Buying companies with proven products or services that are operating in thriving industries is a must for growth investors. Genetic testing is one such industry. There has been an increase awareness and interest in testing for genetic disorders and cancers. That's why Allied Market Research predicts that the genetic testing industry will grow at a 10.1% annual rate, reaching $21.3 billion by 2027.

With a $1.9 billion market capitalization, Veracyte (VCYT 3.58%) is a lesser-known name in the industry. The company leverages genomic technology to help physicians more confidently diagnose and treat chronic conditions. The thought is that this will lead to better treatment outcomes for patients. The company's tests are used to diagnose and guide treatment decisions for conditions like lung cancer, prostate and bladder cancers, thyroid cancer, breast cancer, and colon cancer.

Here are three reasons why growth investors may want to familiarize themselves with the medical diagnostic company and consider buying its shares.

1. Robust top-line growth in the first quarter

Veracyte reported $67.8 million in revenue for the first quarter ended March 31, up 84.7% from the year-ago period. This was much higher than the $62 million that analysts were expecting in the quarter. So how did the genetic test maker exceed analysts' predictions for the 10th quarter out of the last 10 quarters?

Testing revenue of $56 million in the first quarter accounted for the vast majority of Veracyte's total, and it was up 69.2% year over year. The deferral of diagnostic tests in past quarters acted as a coiled spring for the company in the first quarter. This explains how its test volumes soared 61% higher over the year-ago period to 23,245 during the quarter.

Veracyte's biopharmaceutical and other revenue surged to $8.8 million in the first quarter. This was much higher than the $0.6 million in revenue recognized for the first quarter of the prior year, which was due to contributions from the acquisition of the immuno-oncology company HalioDx last August. Meanwhile, product volume for Veracyte's ProSigna breast cancer tests dropped 2.6% year-over-year to $3 million for the first quarter. Minimal test volume growth was more than neutralized by a 5% currency headwind during the quarter.

As pent-up demand for its products wanes, Veracyte expects that revenue growth will significantly moderate in the remaining three quarters of the year. The pent-up demand stems from less diagnostic tests being performed in the early days of the COVID-19 pandemic. Now that deferred diagnostic tests are finally being completed, there will be less of a demand going forward.

Even so, the company is forecasting $270 million in midpoint revenue for the year. This equates to a 23% growth rate over 2021. And analysts believe that growth will remain just as strong in 2023 at 19%.

A doctor explains test results to a patient.

Image source: Getty Images.

2. A balance sheet loaded with cash and little debt

Another important reason why analysts are optimistic about Veracyte's future prospects has to do with the company's rock-solid balance sheet. Veracyte boasts a $163.6 million cash balance against $1.1 million long-term debt. Thus, the company is sitting on a net cash balance of $162.5 million, which is equivalent to over 8% of its market capitalization. This should give Veracyte the funds necessary to execute bolt-on acquisitions and future product launches.

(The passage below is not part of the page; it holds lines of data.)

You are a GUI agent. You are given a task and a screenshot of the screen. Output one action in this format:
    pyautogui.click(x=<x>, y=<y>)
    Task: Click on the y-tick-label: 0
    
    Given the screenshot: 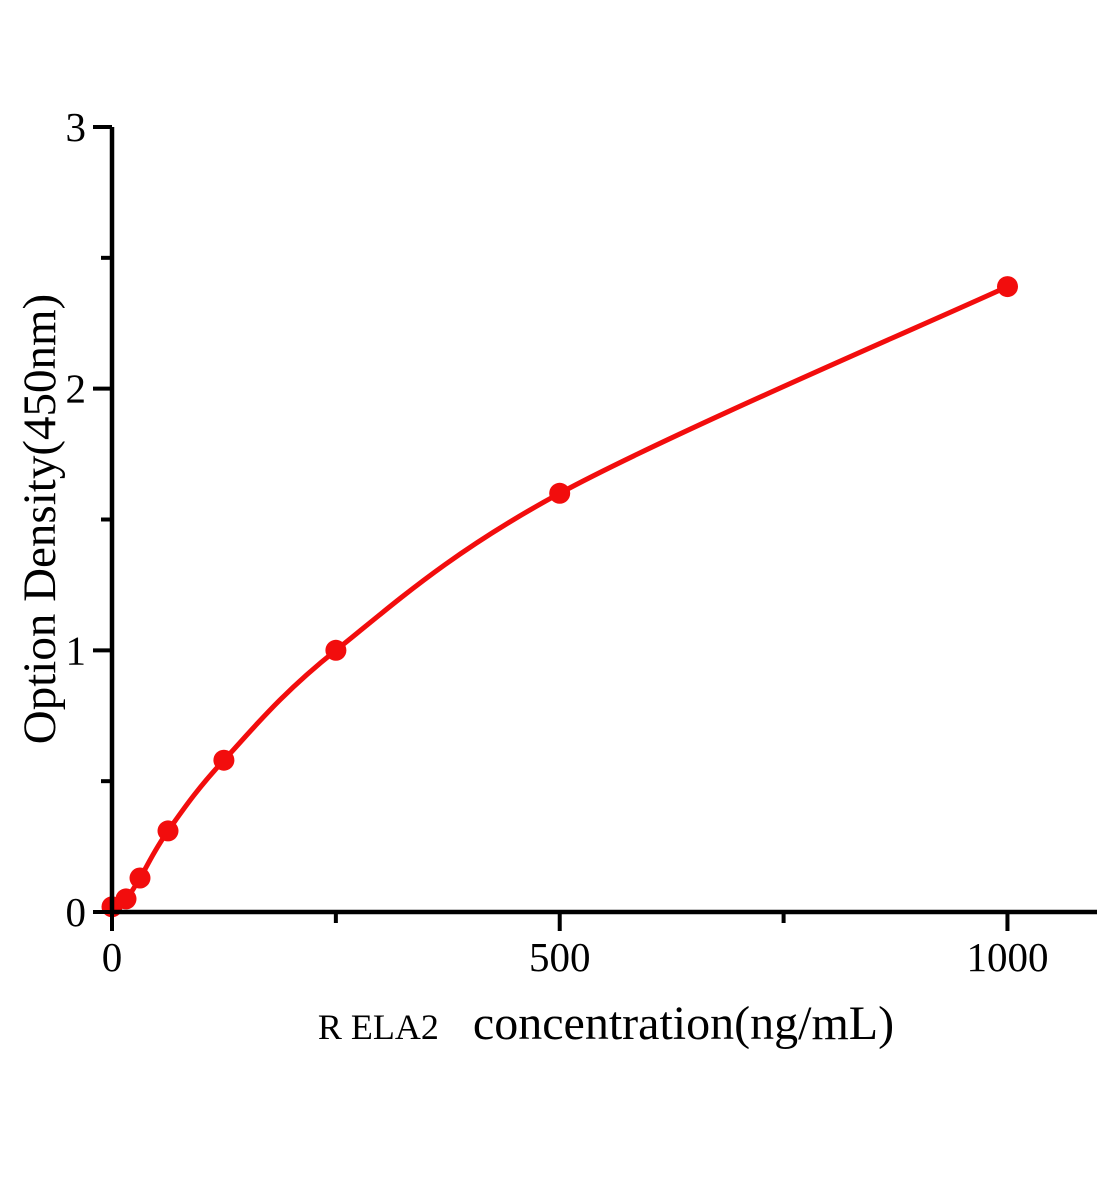 What is the action you would take?
    pyautogui.click(x=76, y=912)
    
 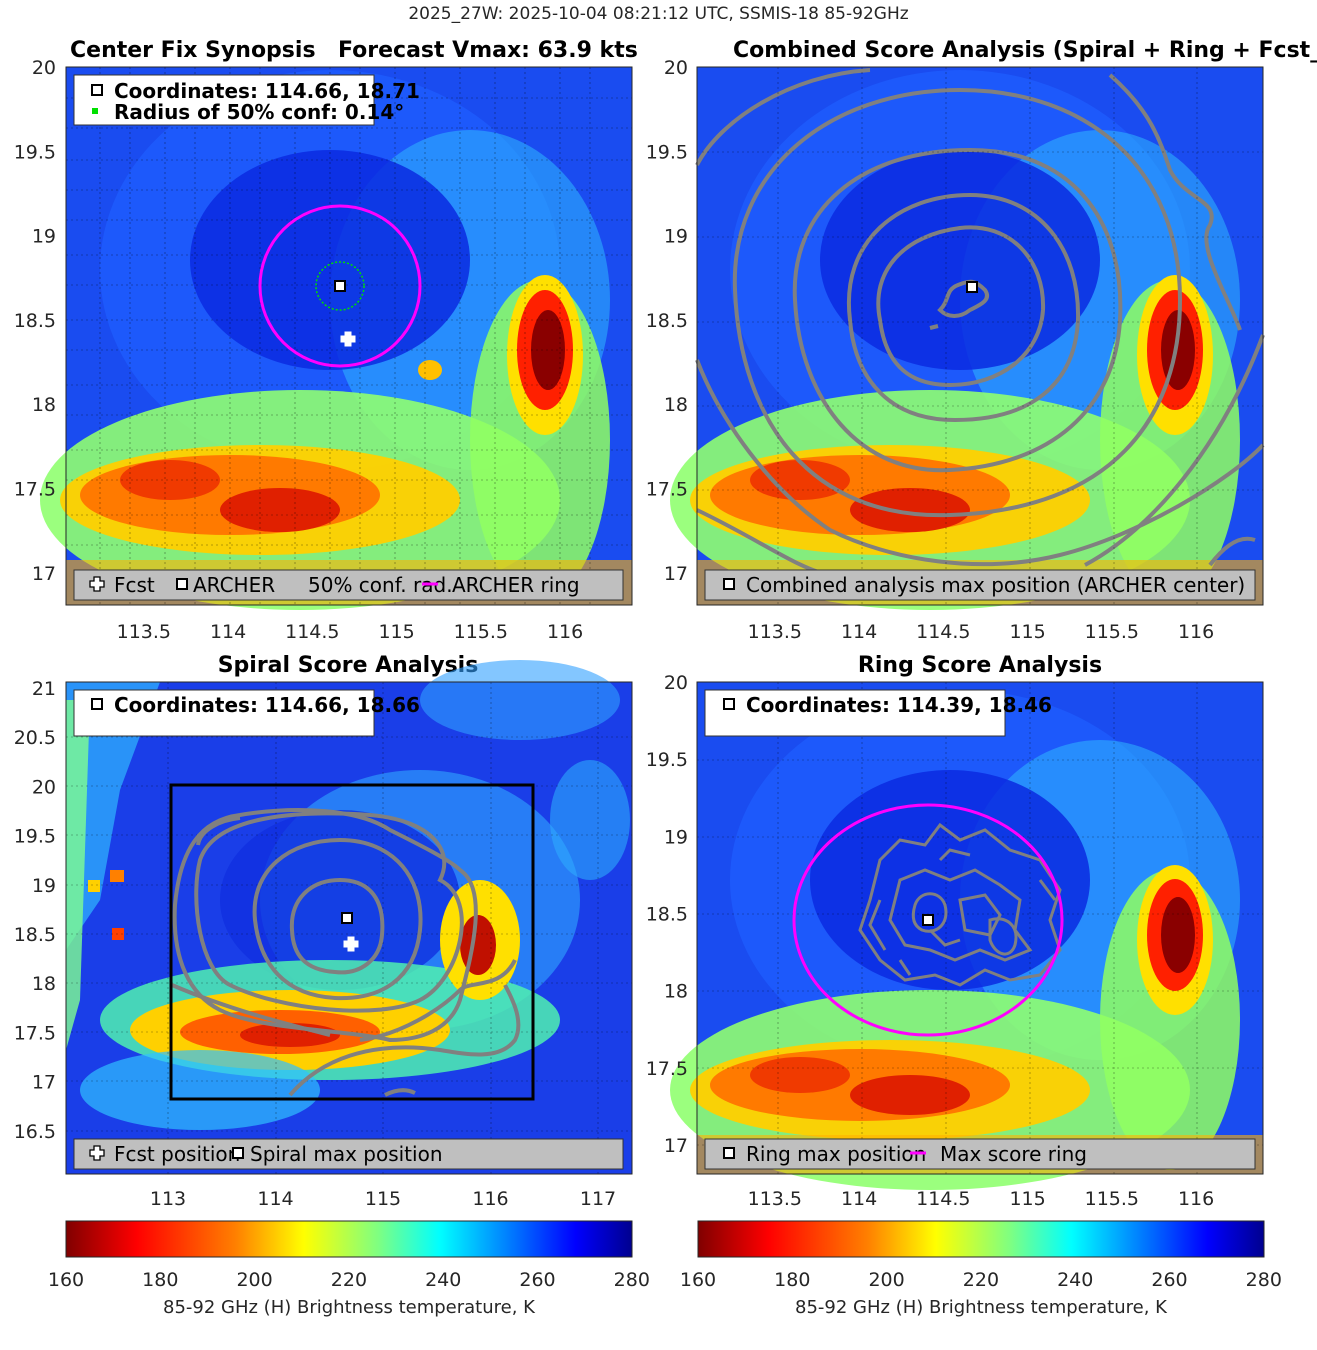 I want to click on ring-info-box: Coordinates: 114.39, 18.46, so click(x=878, y=713).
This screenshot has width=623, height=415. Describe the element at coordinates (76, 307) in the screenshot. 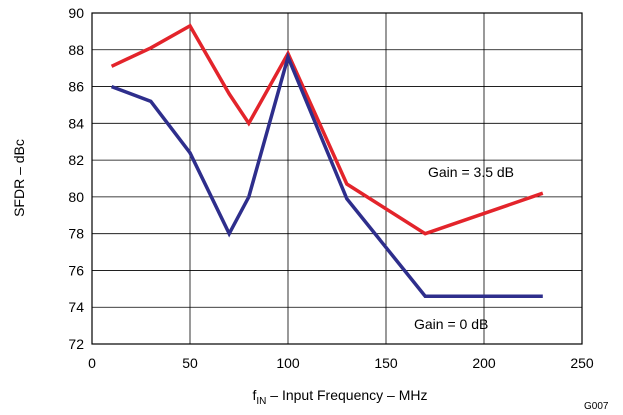

I see `y-tick-label: 74` at that location.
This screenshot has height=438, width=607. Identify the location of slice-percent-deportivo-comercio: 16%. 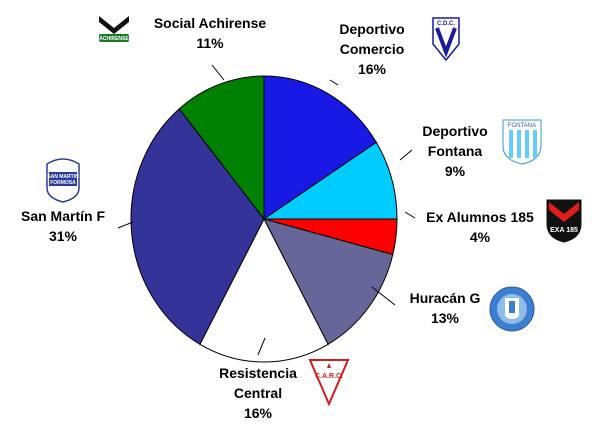
(372, 69).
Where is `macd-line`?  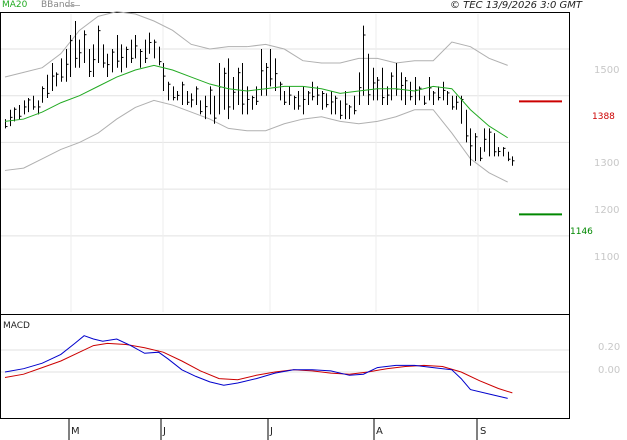
macd-line is located at coordinates (256, 367).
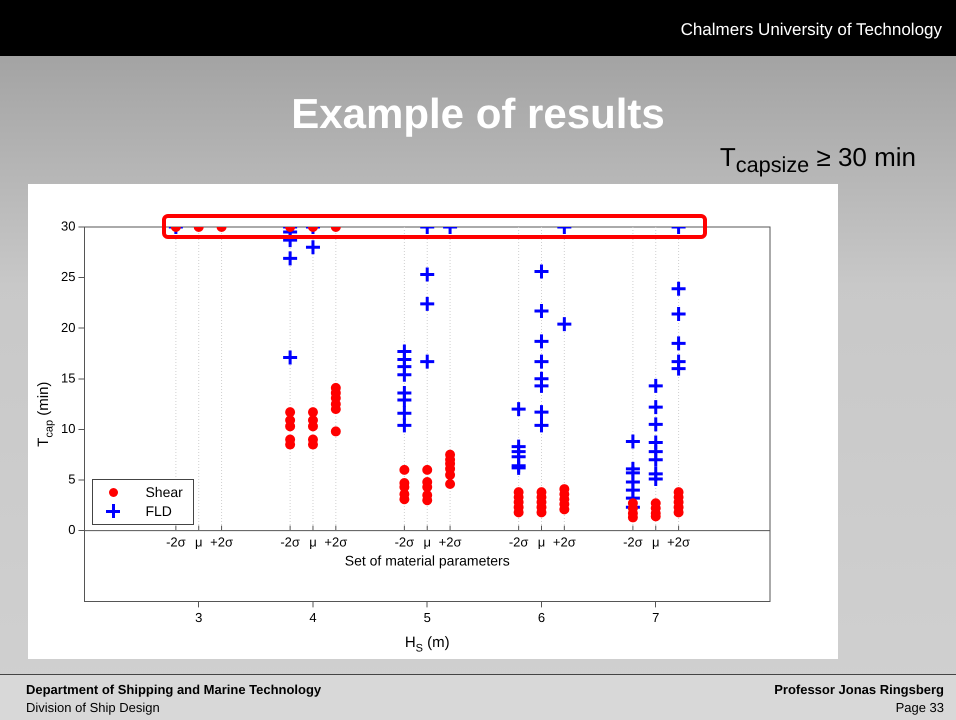 This screenshot has width=956, height=720. Describe the element at coordinates (656, 618) in the screenshot. I see `x-tick-label: 7` at that location.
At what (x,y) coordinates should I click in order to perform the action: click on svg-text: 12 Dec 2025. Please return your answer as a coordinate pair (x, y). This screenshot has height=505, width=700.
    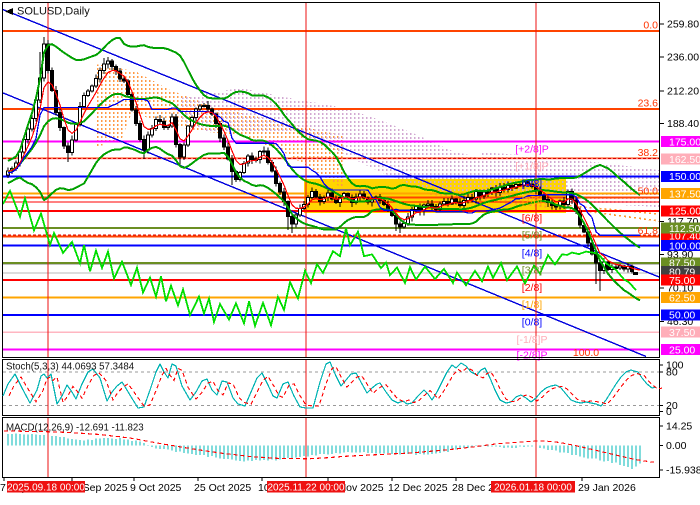
    Looking at the image, I should click on (418, 488).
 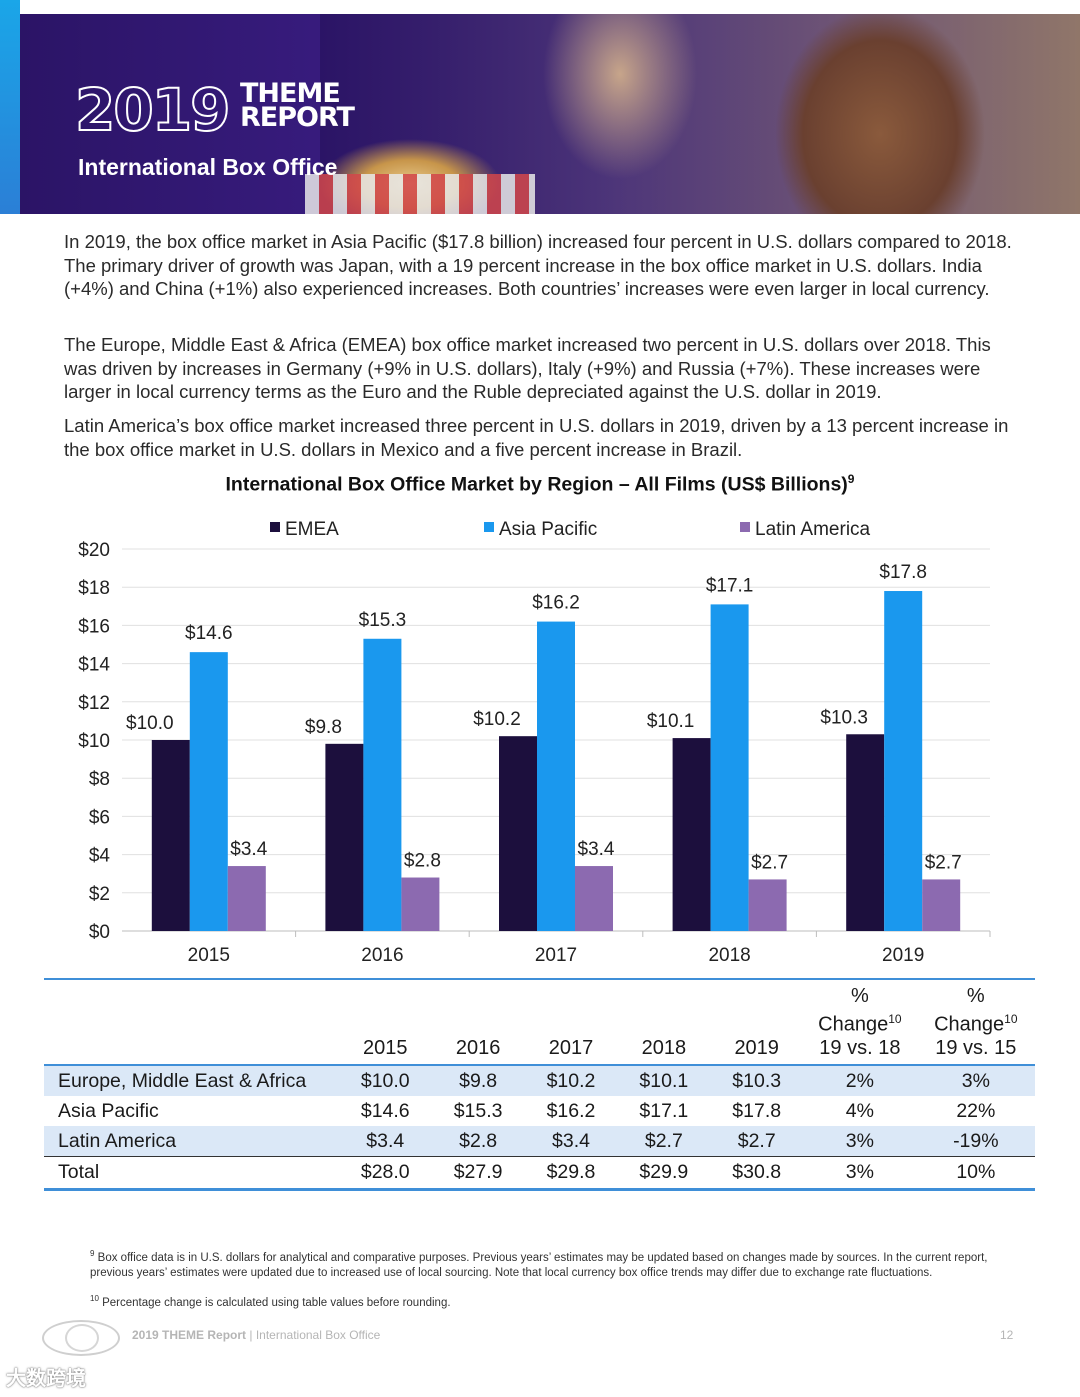 What do you see at coordinates (94, 1298) in the screenshot?
I see `footnote-number: 10` at bounding box center [94, 1298].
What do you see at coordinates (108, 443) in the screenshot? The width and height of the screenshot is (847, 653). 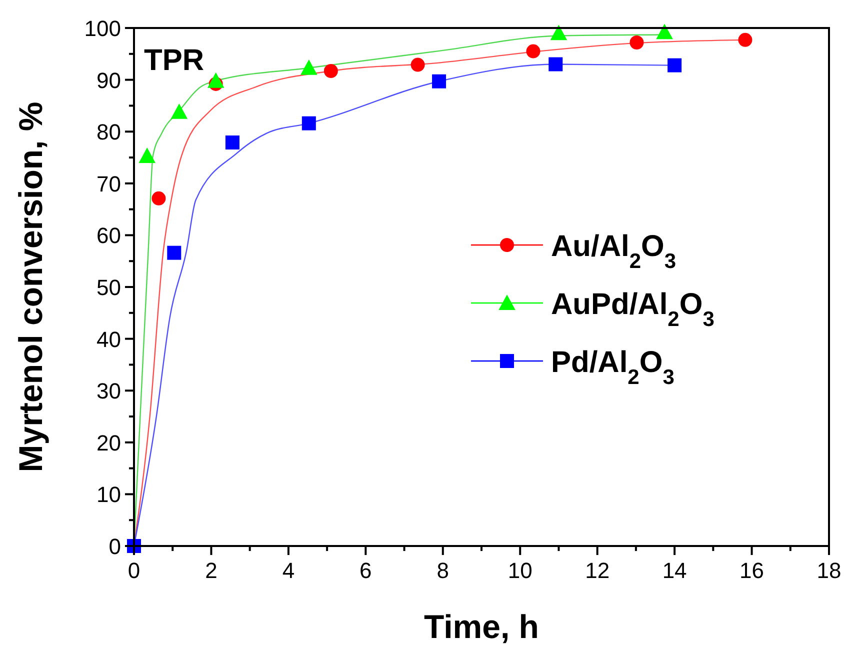 I see `y-tick-label: 20` at bounding box center [108, 443].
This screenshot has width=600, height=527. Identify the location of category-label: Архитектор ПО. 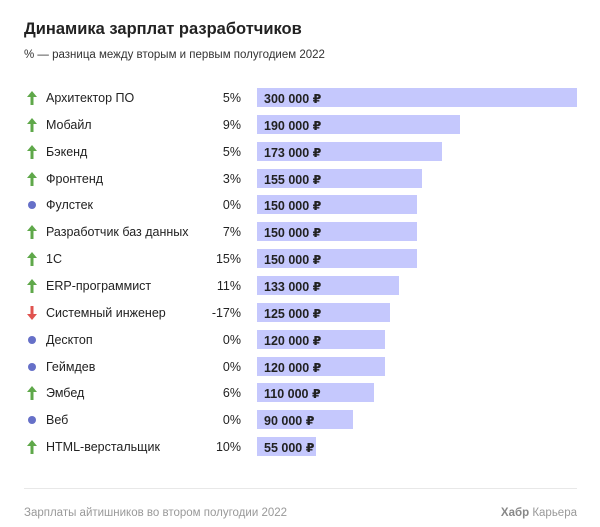
(90, 98).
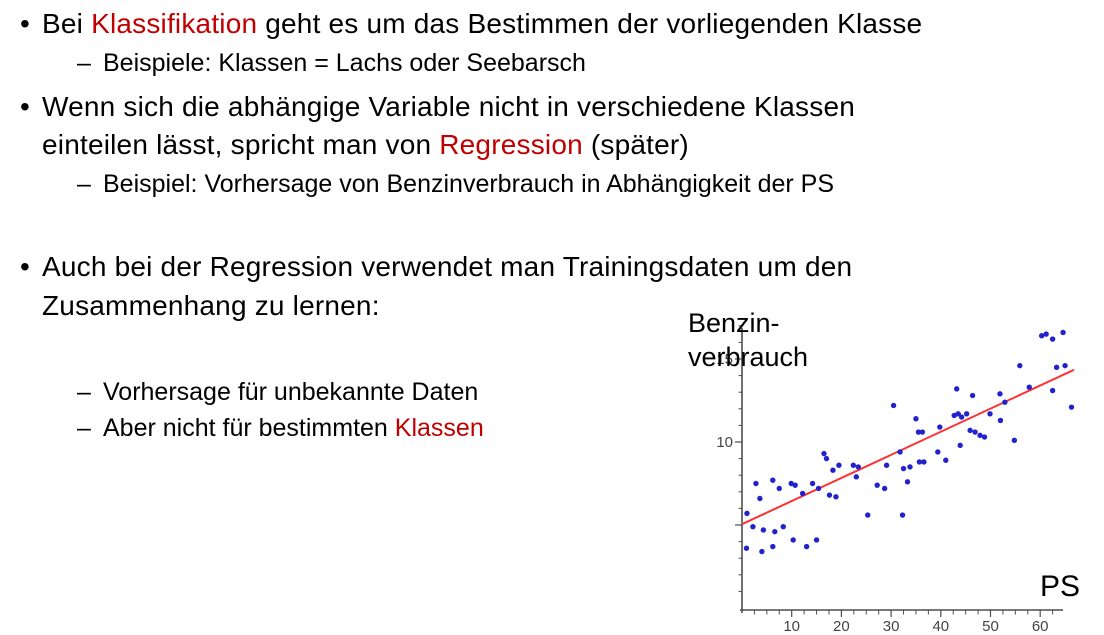  What do you see at coordinates (724, 442) in the screenshot?
I see `y-tick-label: 10` at bounding box center [724, 442].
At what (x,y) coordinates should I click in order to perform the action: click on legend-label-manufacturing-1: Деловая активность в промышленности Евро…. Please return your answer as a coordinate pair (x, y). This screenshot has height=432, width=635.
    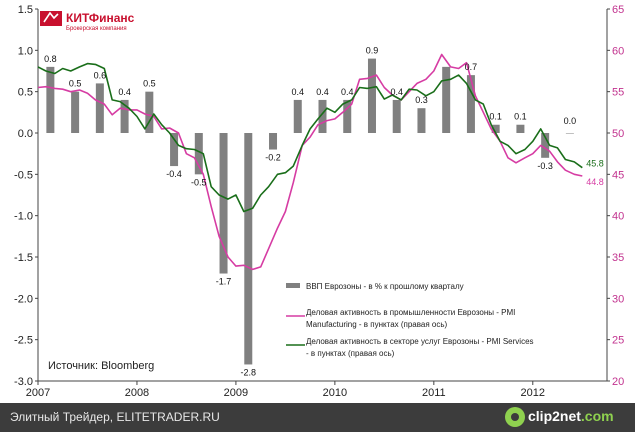
    Looking at the image, I should click on (410, 312).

3. The valuation is enticing

Since Veracyte is more focused on revenue growth than profitability, the price-to-earnings ratio would be of no use in valuing the stock. That's why I would argue that the price-to-sales (P/S) ratio is more appropriate for Veracyte -- and currently it is trading at a multiple of seven. Considering that Veracyte is growing at a rate of around 20% annually, this is arguably a solid entry point for growth investors.